Each residence building will be renamed, and each residential college will have an identifying theme and crest.
The current Residential Learning College (RLC) will be renamed Beachside, and the Residence, Los Alamitos, Los Cerritos, and International House halls will be condensed into Hillside. Parkside will keep its name.
A competition between the current residents is underway to find a new crest design for the residence halls. The winning crests that residents vote on will represent the new colleges next year.
Paige Pelonis, a freshman double majoring in journalism and international studies, said she thinks it is strange to have a different crest for each new college.
“I don’t see why we’d want to have that kind of divide among the dorms, it kind of breaks residents apart rather than including them in the school as a whole,” Pelonis said.
While she is opposed to the crests, Pelonis does think that the contest is getting students excited.
Roberts-Corb mentioned that there is no preferred theme when it comes to the design of the crests. This is mainly because the crests are meant to represent the students.
Each college will eventually have their own classrooms where residents can take courses in certain subjects such as leadership or work ethics.
The main reason for the change is due to the success of the RLC, according to Housing Director Carol Roberts-Corb.
Roberts-Corb said that the goal of the new colleges is to create a smaller version of the university within the housing community.

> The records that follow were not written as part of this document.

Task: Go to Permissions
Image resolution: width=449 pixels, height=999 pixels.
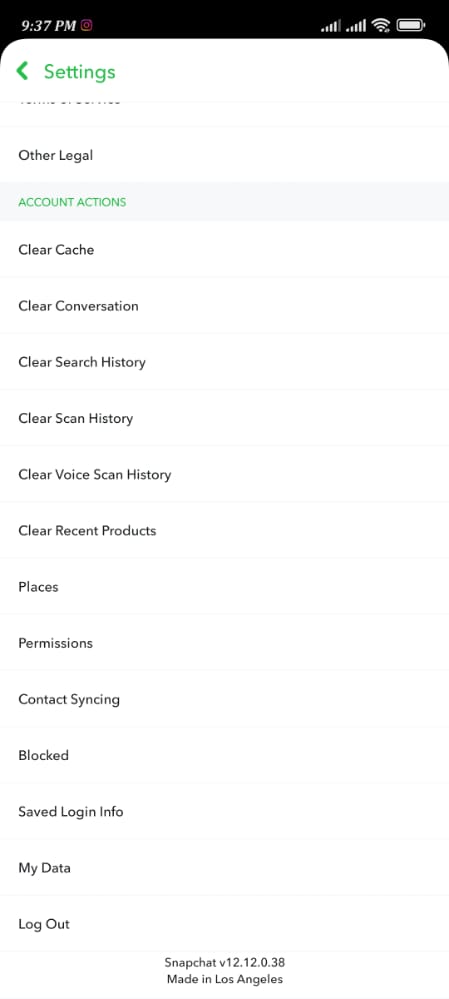Action: coord(224,643)
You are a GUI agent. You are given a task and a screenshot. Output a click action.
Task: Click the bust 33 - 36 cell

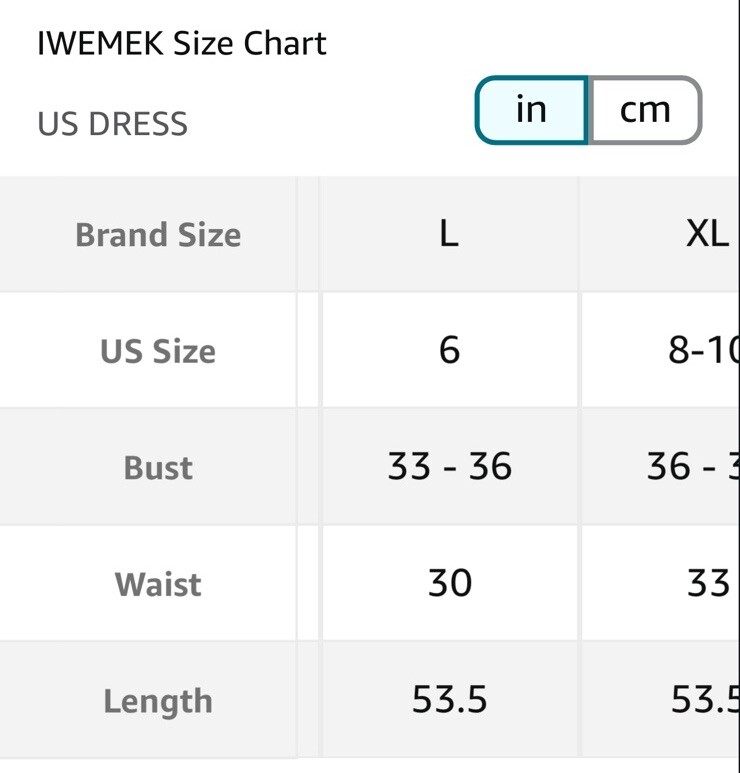450,467
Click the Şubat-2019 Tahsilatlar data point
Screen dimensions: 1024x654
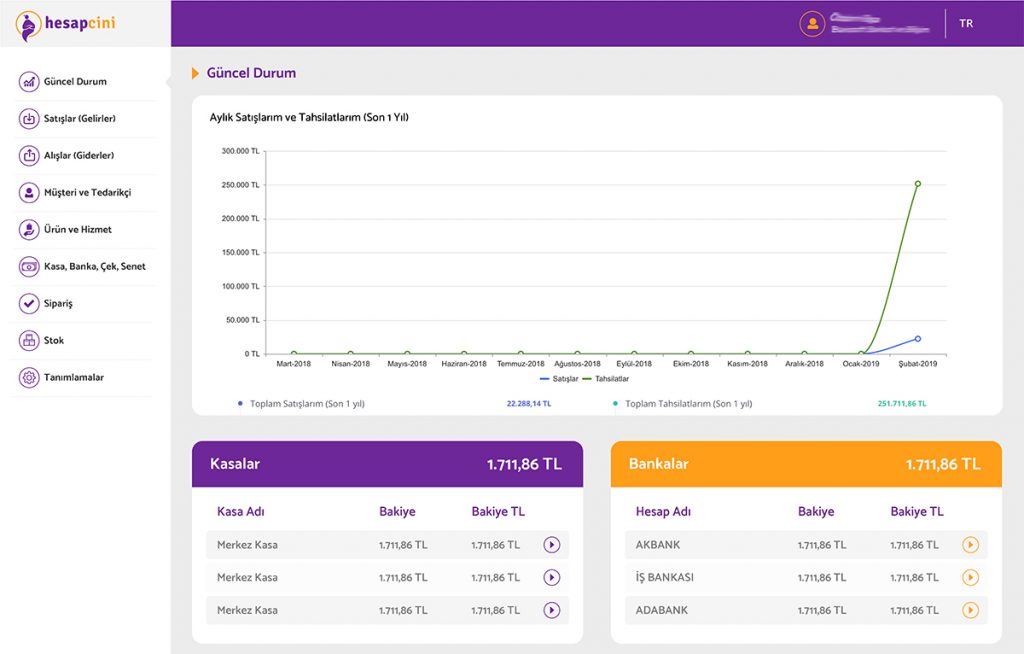tap(917, 184)
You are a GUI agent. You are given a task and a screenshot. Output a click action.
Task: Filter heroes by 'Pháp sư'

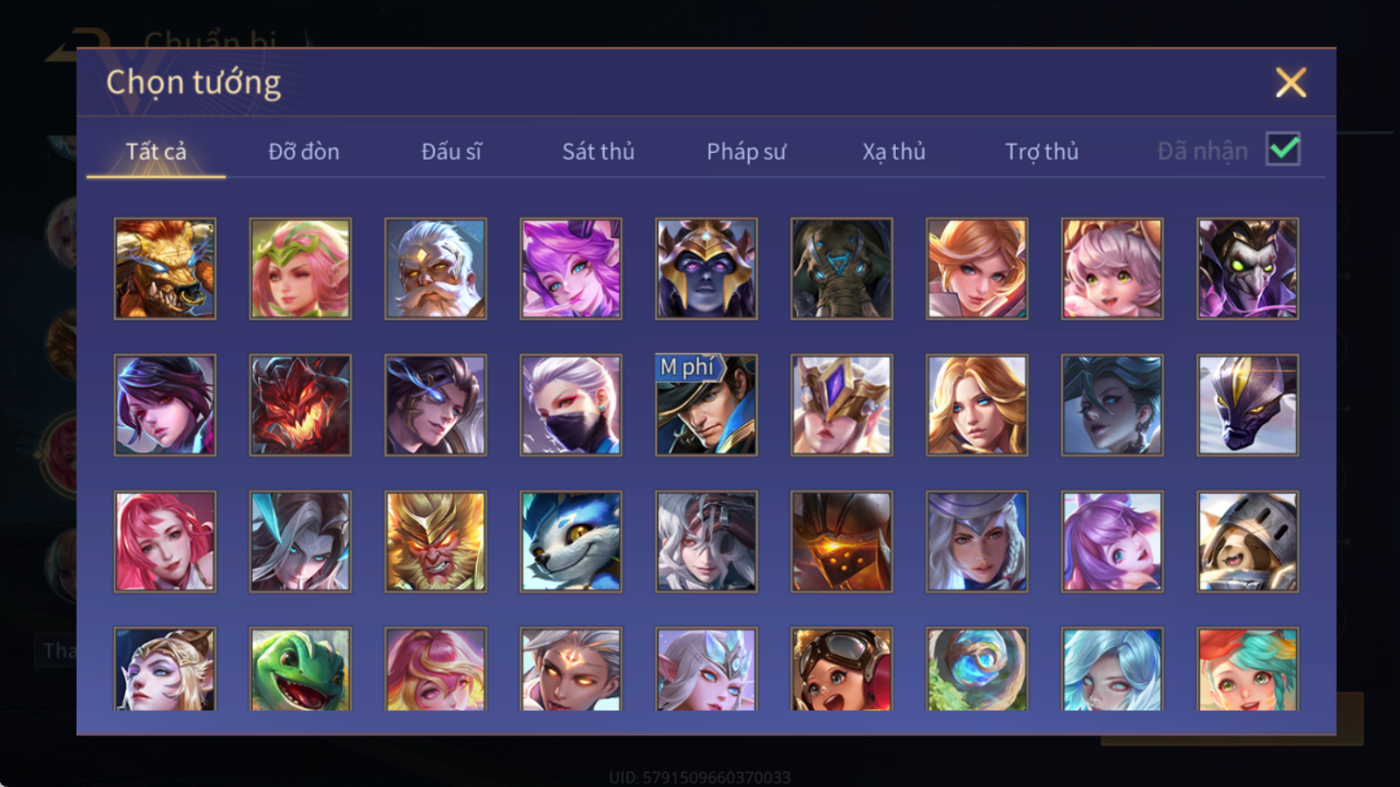(x=746, y=151)
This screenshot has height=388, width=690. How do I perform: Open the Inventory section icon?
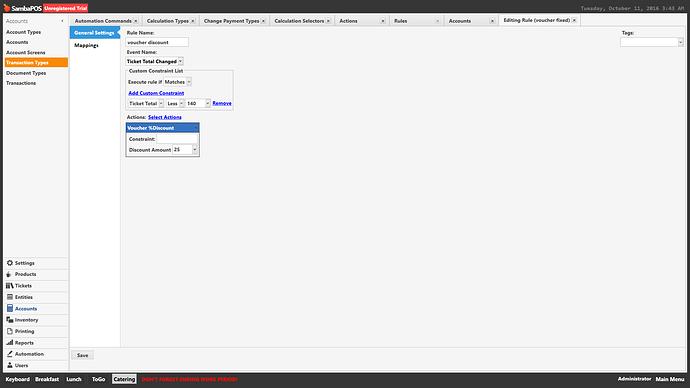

She also said the best learning occurs when the boundaries that divide school and dorms are not present.
“Colleges started out with students and faculty living together in one building,” Roberts-Corb said. “The new residential learning colleges are a movement to get back to those roots.”
Pre-biology major Ramvinski Sovann does not think the idea of three separate colleges is a good idea for the residence halls.
“Dorms are supposed to be a place to rest; a place where you can hang out when you are done [with class],” Sovann said. “Classes in the dorms would make residents lazy.”
Another goal of the learning communities is to give students a sense of community and identity as a college.
Roberts-Corb said that this sense of community would hopefully attract more students to return to the dorms.
Roberts-Corb reminds students that the new learning communities will take time to be fully completed, and that student involvement is critical during the process.